--- BEGIN Material provided ---

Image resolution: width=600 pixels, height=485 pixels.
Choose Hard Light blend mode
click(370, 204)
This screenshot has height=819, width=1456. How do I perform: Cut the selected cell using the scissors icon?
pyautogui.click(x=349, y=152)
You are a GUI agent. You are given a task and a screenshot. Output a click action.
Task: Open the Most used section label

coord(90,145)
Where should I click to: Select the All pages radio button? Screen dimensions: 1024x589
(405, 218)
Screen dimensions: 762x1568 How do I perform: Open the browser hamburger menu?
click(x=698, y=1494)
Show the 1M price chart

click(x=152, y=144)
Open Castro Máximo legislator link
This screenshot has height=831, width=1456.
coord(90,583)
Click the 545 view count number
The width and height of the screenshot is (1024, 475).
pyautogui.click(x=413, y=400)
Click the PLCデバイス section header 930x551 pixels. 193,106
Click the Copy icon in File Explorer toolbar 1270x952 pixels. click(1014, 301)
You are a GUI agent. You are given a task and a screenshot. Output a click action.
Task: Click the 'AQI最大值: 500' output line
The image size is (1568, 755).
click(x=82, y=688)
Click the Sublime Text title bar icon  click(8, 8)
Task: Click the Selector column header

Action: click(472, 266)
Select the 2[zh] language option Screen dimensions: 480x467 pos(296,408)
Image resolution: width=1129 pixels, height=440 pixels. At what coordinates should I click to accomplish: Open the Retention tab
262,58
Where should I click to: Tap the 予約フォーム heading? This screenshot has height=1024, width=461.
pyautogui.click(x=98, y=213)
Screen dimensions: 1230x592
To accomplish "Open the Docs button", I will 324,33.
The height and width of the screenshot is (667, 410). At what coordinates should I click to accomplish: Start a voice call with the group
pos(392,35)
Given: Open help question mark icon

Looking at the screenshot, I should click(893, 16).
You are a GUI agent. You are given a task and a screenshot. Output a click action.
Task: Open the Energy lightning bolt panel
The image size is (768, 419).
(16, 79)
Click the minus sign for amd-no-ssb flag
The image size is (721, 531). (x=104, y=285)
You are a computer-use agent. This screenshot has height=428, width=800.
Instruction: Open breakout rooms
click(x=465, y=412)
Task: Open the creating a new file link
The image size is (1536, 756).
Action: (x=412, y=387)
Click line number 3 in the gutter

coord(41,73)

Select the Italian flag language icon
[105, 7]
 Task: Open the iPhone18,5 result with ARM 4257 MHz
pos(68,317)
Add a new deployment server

--- END Material provided ---

The task → Please present every line of the material above as a numbered list, leaving out the blank lines.

Complete answer →
1. Image resolution: width=600 pixels, height=485 pixels.
2. Choose Hard Light blend mode
3. click(370, 204)
4. This screenshot has height=819, width=1456. How do I perform: Cut the selected cell using the scissors icon?
5. pyautogui.click(x=349, y=152)
6. You are a GUI agent. You are given a task and a screenshot. Output a click action.
7. Task: Open the Most used section label
8. coord(90,145)
9. Where should I click to: Select the All pages radio button? Screen dimensions: 1024x589
10. (405, 218)
11. Screen dimensions: 762x1568 How do I perform: Open the browser hamburger menu?
12. click(x=698, y=1494)
13. Show the 1M price chart
14. click(x=152, y=144)
15. Open Castro Máximo legislator link
16. This screenshot has height=831, width=1456.
17. coord(90,583)
18. Click the 545 view count number
19. The width and height of the screenshot is (1024, 475).
20. pyautogui.click(x=413, y=400)
21. Click the PLCデバイス section header 930x551 pixels. 193,106
22. Click the Copy icon in File Explorer toolbar 1270x952 pixels. click(1014, 301)
23. You are a GUI agent. You are given a task and a screenshot. Output a click action.
24. Task: Click the 'AQI最大值: 500' output line
25. The image size is (1568, 755).
26. click(x=82, y=688)
27. Click the Sublime Text title bar icon  click(8, 8)
28. Task: Click the Selector column header
29. Action: click(472, 266)
30. Select the 2[zh] language option Screen dimensions: 480x467 pos(296,408)
31. Image resolution: width=1129 pixels, height=440 pixels. At what coordinates should I click to accomplish: Open the Retention tab
32. 262,58
33. Where should I click to: Tap the 予約フォーム heading? This screenshot has height=1024, width=461.
34. pyautogui.click(x=98, y=213)
35. Screen dimensions: 1230x592
36. To accomplish "Open the Docs button", I will 324,33.
37. The height and width of the screenshot is (667, 410). At what coordinates should I click to accomplish: Start a voice call with the group
38. pos(392,35)
39. Given: Open help question mark icon
40. Looking at the screenshot, I should click(893, 16).
41. You are a GUI agent. You are given a task and a screenshot. Output a click action.
42. Task: Open the Energy lightning bolt panel
43. The image size is (768, 419).
44. (16, 79)
45. Click the minus sign for amd-no-ssb flag
46. The image size is (721, 531). (x=104, y=285)
47. You are a computer-use agent. This screenshot has height=428, width=800.
48. Instruction: Open breakout rooms
49. click(x=465, y=412)
50. Task: Open the creating a new file link
51. The image size is (1536, 756).
52. Action: (x=412, y=387)
53. Click line number 3 in the gutter
54. coord(41,73)
55. Select the Italian flag language icon
56. [105, 7]
57.  Task: Open the iPhone18,5 result with ARM 4257 MHz
58. pos(68,317)
59. Add a new deployment server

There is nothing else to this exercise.